**PROBLEM**
A single number is the answer here: the count of lines in the data below that include the word "This".

*** Opening DATASET RECORDS ***

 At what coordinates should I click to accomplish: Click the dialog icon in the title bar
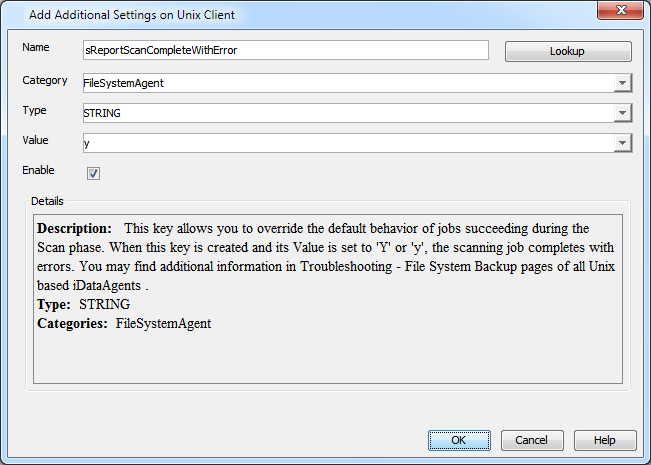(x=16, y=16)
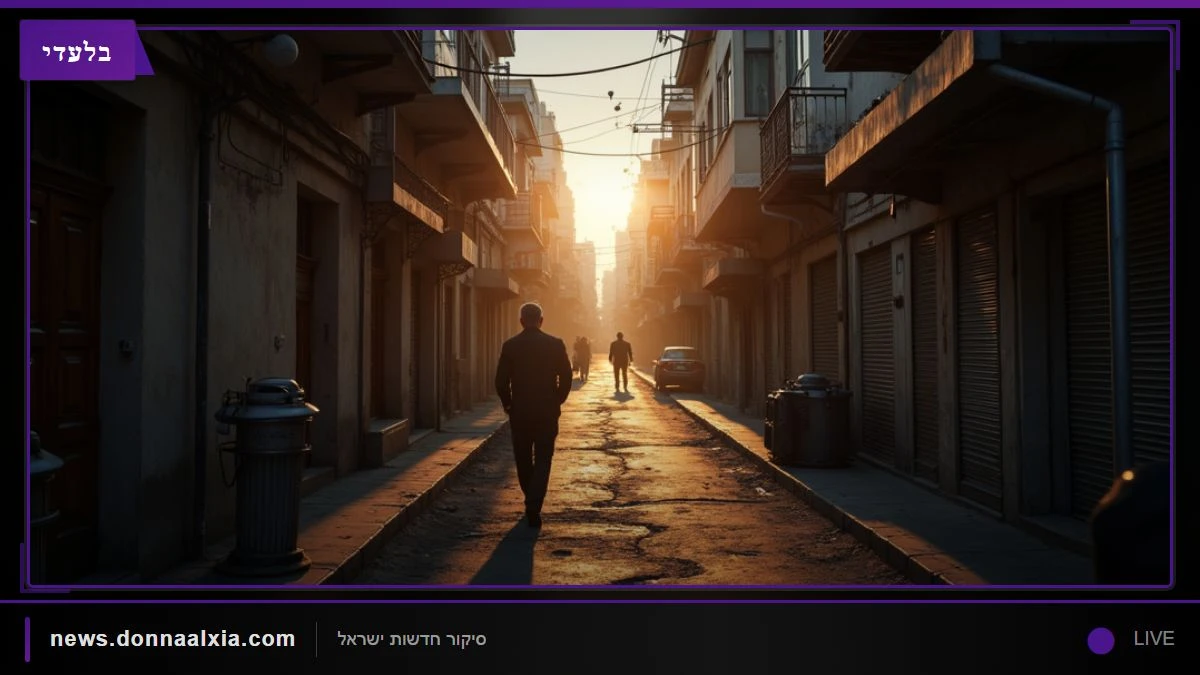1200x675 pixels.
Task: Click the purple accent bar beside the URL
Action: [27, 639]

*** Closing DATASET RECORDS ***
*** Opening DATASET RECORDS ***

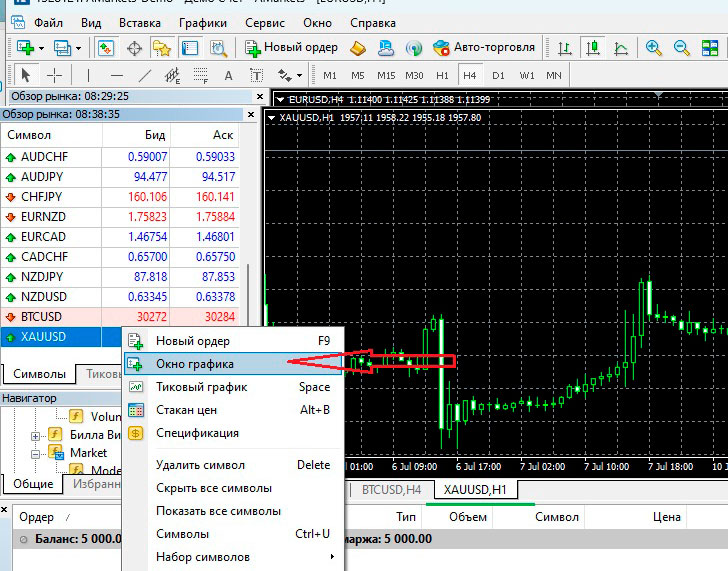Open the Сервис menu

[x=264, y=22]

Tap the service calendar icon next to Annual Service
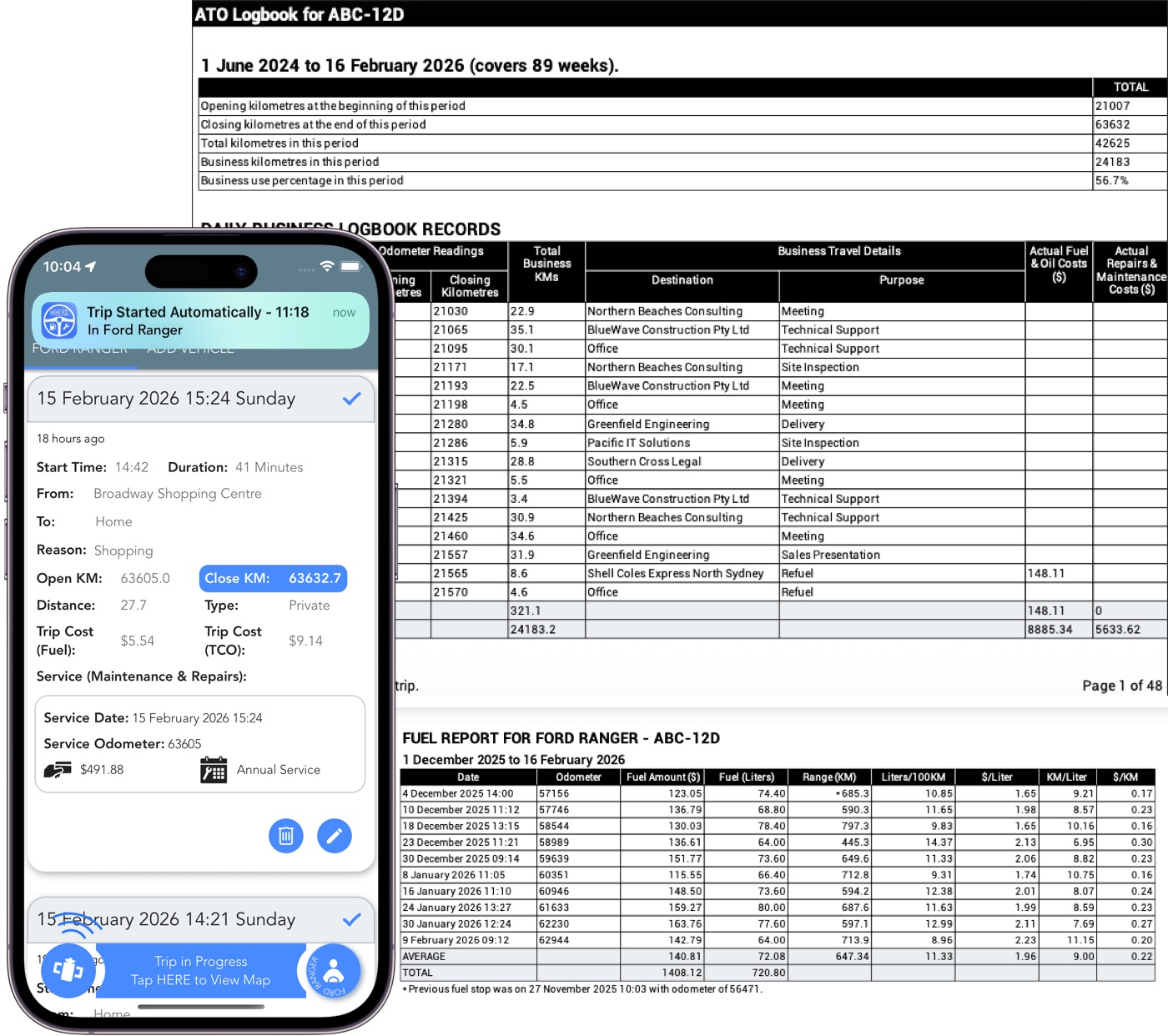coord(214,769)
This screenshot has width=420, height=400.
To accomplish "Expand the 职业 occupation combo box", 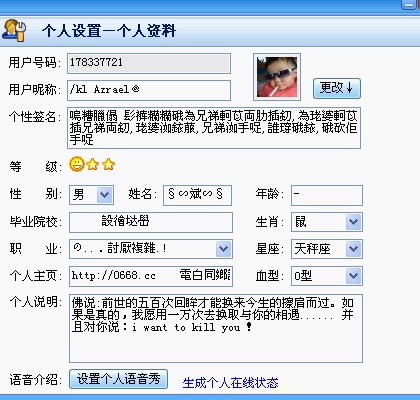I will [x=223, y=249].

*** Closing DATASET RECORDS ***
*** Opening DATASET RECORDS ***

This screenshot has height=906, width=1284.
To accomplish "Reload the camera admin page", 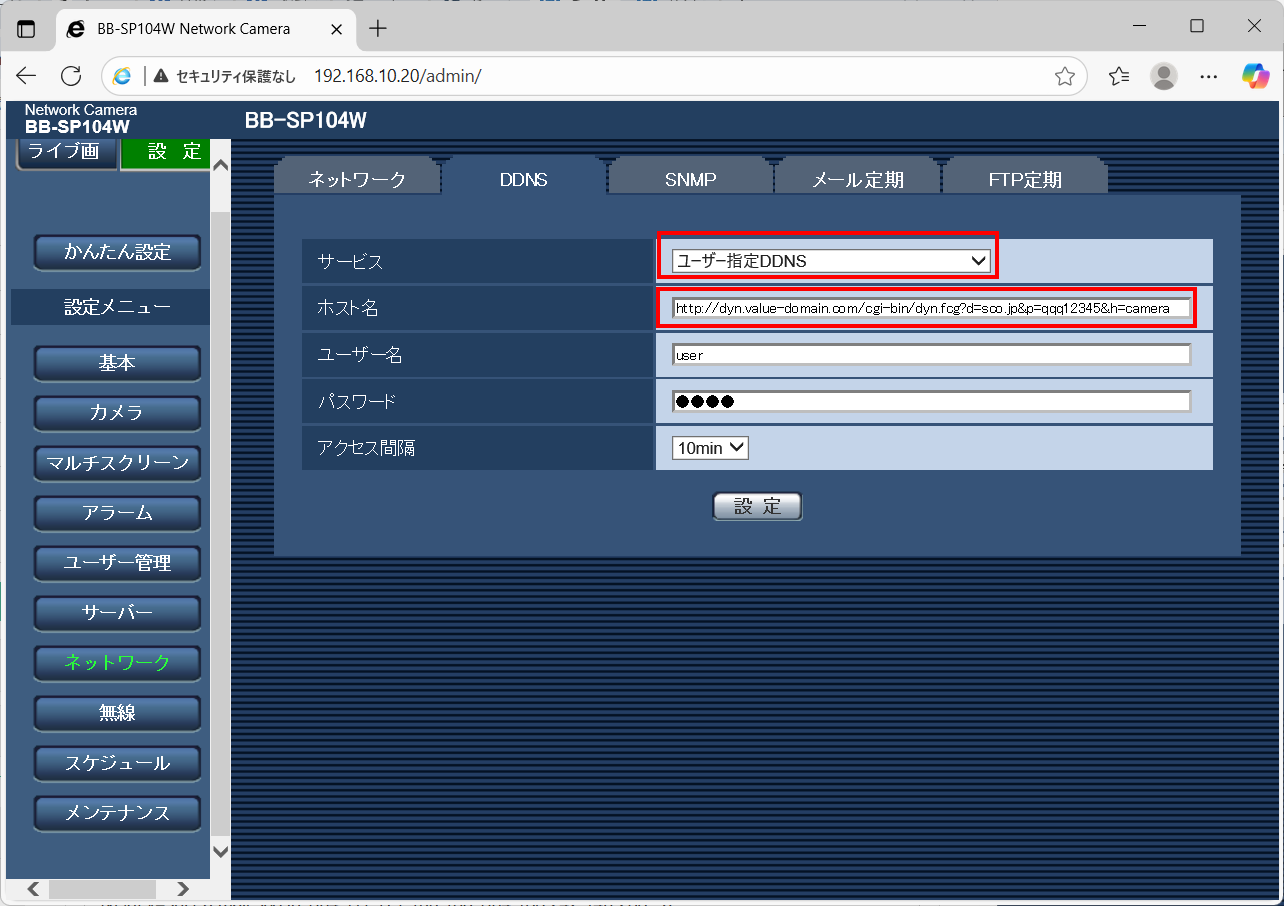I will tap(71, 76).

*** Closing DATASET RECORDS ***

**EXERCISE ANSWER**
2